Gallagher is worried about TikTok’s ability to influence the flow of information that Americans see and share, telling NPR “it can be used to influence the news, what people see and talk about, and, therefore, to interfere in our society and our politics and our very democracy. So I think we’re nearing a very dangerous inflection point here.”
“The algorithms are also controlled ultimately by the CCP. Krishnamoorthi said that it’s deeply disturbing because you have user data which is ultimately under the control of the CCP.
TikTok has been working with the U.S. users to make sure that their data is secure, and has even started a public relations campaign with meetings in Washington with the company’s CEO.
Many legislators saw the Chinese government’s attempts to spy on the U.S. as an egregious example of what they are capable of.
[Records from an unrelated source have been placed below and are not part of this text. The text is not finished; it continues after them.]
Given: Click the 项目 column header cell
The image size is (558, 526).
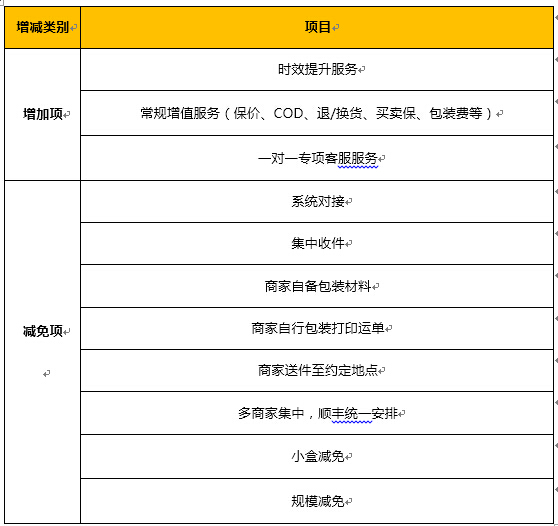Looking at the screenshot, I should pos(317,27).
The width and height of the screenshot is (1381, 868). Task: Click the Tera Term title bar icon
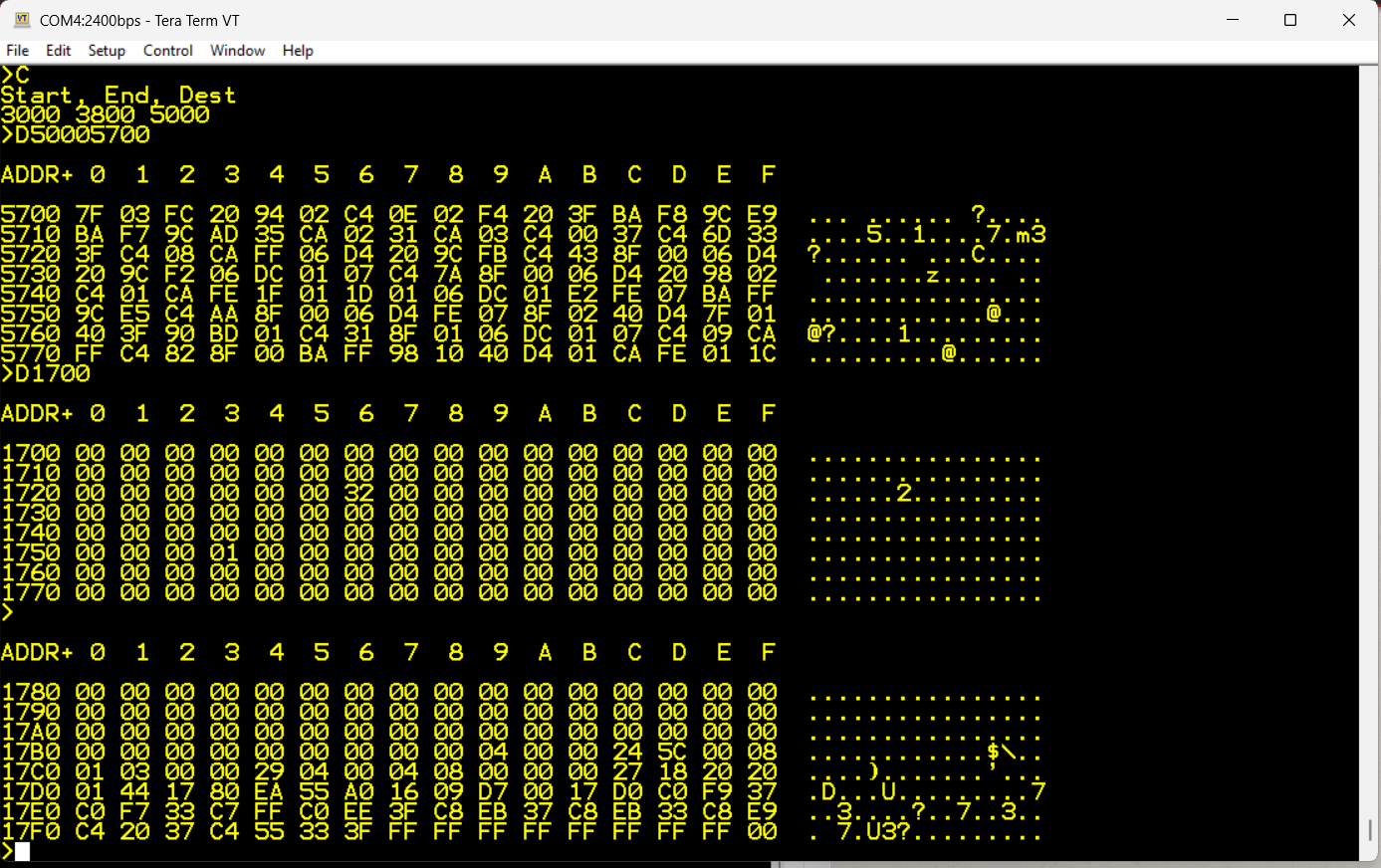click(22, 20)
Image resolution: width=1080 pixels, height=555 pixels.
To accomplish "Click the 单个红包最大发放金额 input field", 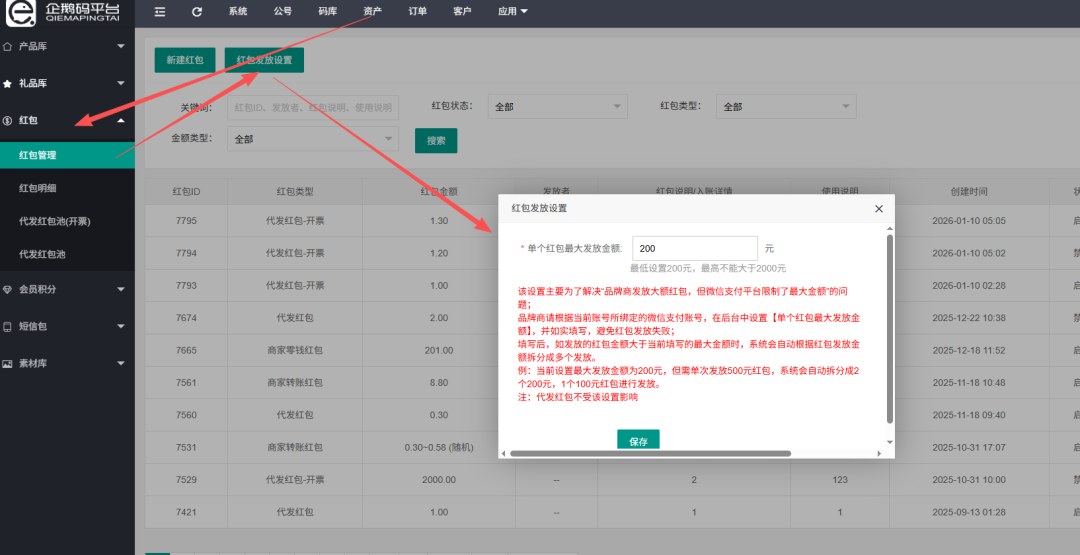I will pyautogui.click(x=695, y=248).
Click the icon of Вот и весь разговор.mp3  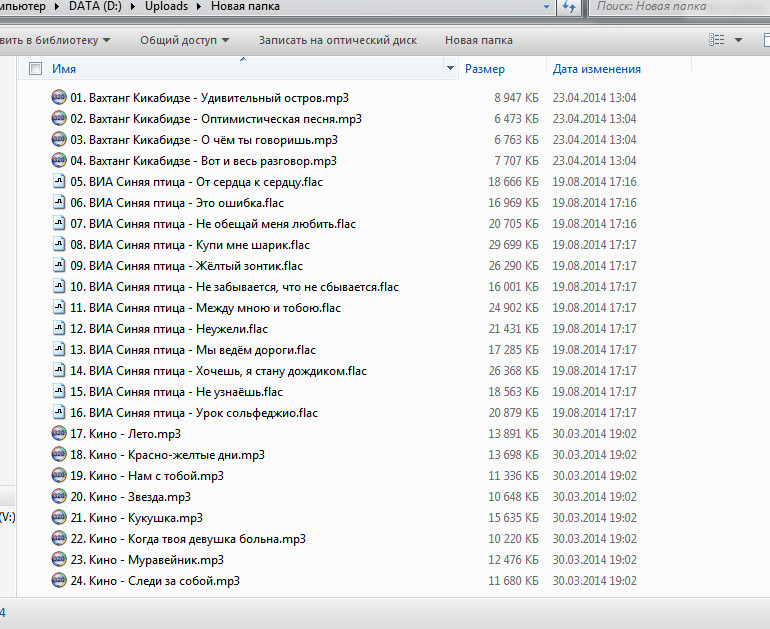tap(59, 161)
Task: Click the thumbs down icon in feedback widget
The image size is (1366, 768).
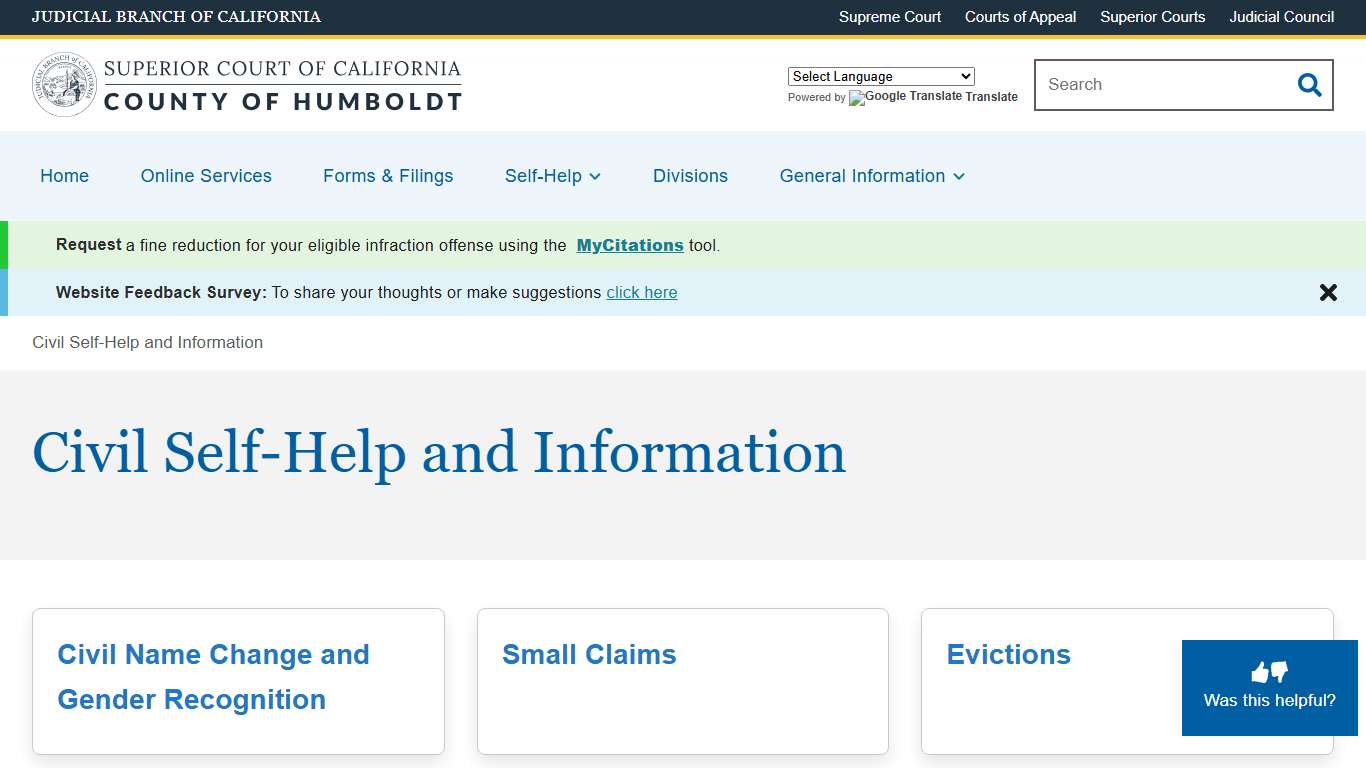Action: click(1278, 672)
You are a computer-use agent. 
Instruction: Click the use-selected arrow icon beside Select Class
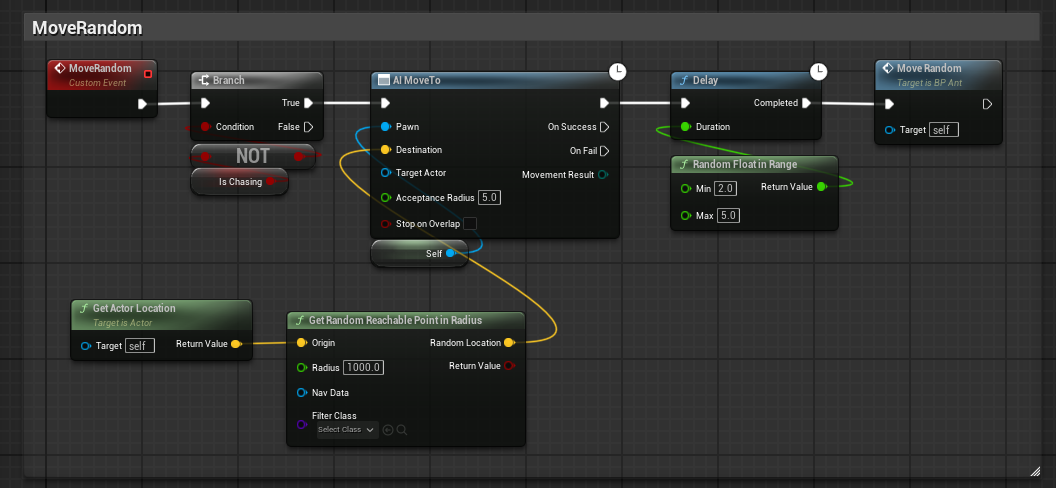388,429
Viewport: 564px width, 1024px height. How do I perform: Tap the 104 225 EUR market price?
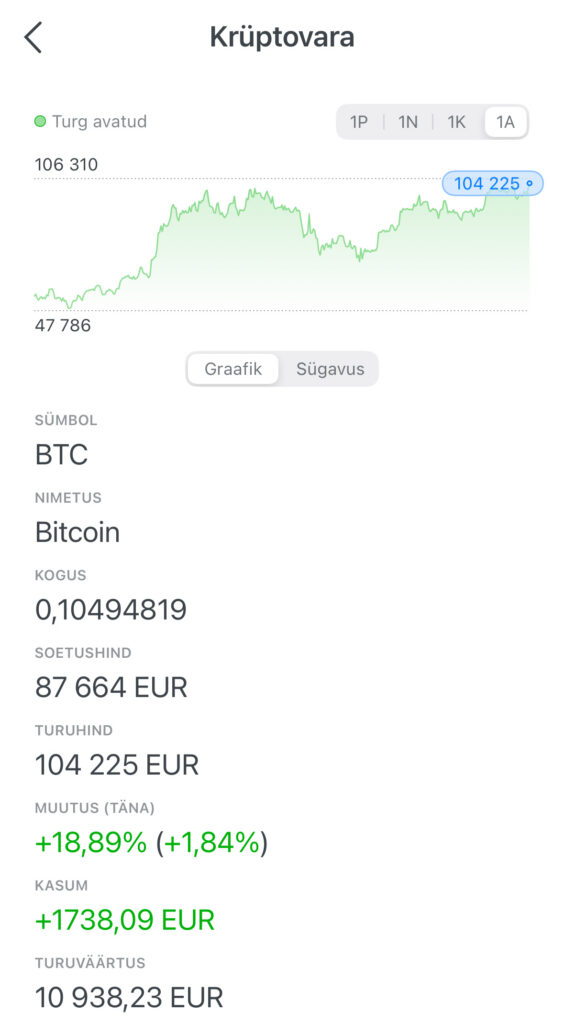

The incident also heightened the urgency within Congress to push for a comprehensive plan to tackle what they see as rising security threats.
“This is not a military challenge. China has used its commercial, military and technological applications in ways no other nation has so it’s a multifaceted challenge,” Rubio said.
Zeroes in on China as economic-and-security-threats-loom: Why the U.S. is not a developing nation
Gallagher traveled to Taiwan on an unexplained trip last week and met with Taiwanese officials. Those officials also visited with a separate bipartisan House delegation.
Krishnamoorthy said that they wanted to do everything they can to help Taiwan deter or prevent aggression by the CCP. “We don’t want open hostilities to break out in that part of the world, which could lead to very severe consequences for the region.”
McCaul, the chairman of the House foreign affairs panel, claims that there is a threat from the Chinese Communist Party.
Van Hollen says that it’s time for Congress to change how China is treated. He told NPR that China shouldn’t be categorized as a developing nation.
There is a limit to what congress can do when it comes to dealing with China.
“I think we need to develop a more comprehensive and tactical strategy and that’s something that’ll not be done by Congress,” he said. “That’s something done by State Department, other agencies of government and, in my opinion, external experts who offer perspective that you wouldn’t get from within the buildings of government.”
The Congress should focus on skills training for our workers in order to be competitive in Artificial Intelligence and other fields, according to Krishnamoorthy. He also says the U.S. immigration system penalizes those who come to innovate but are forced to leave because they can’t get visas.
“As a result of this shooting itself in the foot on immigration, it has real world consequences when the regimes take advantage of our weaknesses and it comes back to haunt us.”
Future Senate and House Hearings on Workforce Training, Immigration and Education (ABET): A Multi-Parametric Model for Voter Selection and Referencing
The leaders of the Senate and House hope the hearings can lay the groundwork for a series of bipartisan bills to address workforce training, immigration and education.